The pressure spikes around 8 AM are just the routine test pressure probes where every so often, depending on what the machine is sensing in general, it increases the pressure 1.5 cm and tests the "waters" so to speak. Just normal function that happens to look more remarkable due to the scale of the graphs here. On Encore they would be tiny. They aren't as rapid as it initially looks like either...in reality the increase is much more subtle.
See this thread for examples that are a little easier to see.
viewtopic/t80875/Respironics-APAP-press ... se-up.html
I need to go back and look at some of the initial reports where the AHI wasn't so bad.
Given that the AHI seems to have gotten worse instead of better and it seems to be mainly hyponeas and the machine doesn't want to kill them...I am wondering if they are central in nature and if that is the case then I wouldn't be increasing the pressure...I would be backing way up and starting lower at maybe a fixed pressure.
Give me a bit of time to go back and look at the older reports where I was wondering where the titration study came up with RX of 13 and the machine didn't want to go there.

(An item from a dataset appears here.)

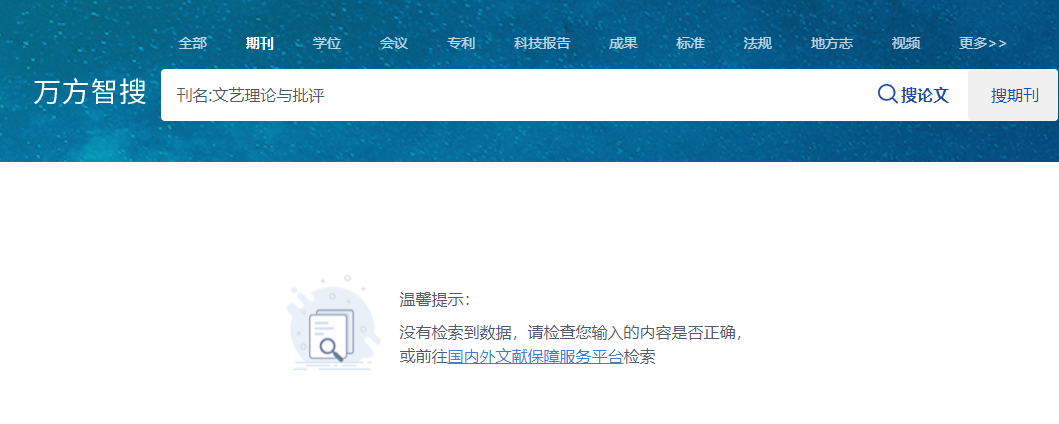Switch to the 全部 tab
This screenshot has width=1059, height=424.
(192, 43)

I need to refresh my memory a bit.
Edit: Okay I went back and refreshed my memory and the first reports in terms of AHI were a lot better than what we are seeing now and the leaks were better too.
Things have gotten worse with the pressure increases and not better in terms of AHI numbers and that along with the hyponeas in abundance (and I assume you weren't awake during that time period) and the machine not wanting to increase the pressure makes me wonder if they hyponeas are central in nature or maybe half and half or something.
I would back way up if it were me and try 8 or 9 cm with no range or teeny tiny range.
I suppose we could try apap with min of 13 and max of 15 or 16 just to see what the machine wants to do but if those are centrals related to pressure it won't help and may make them worse.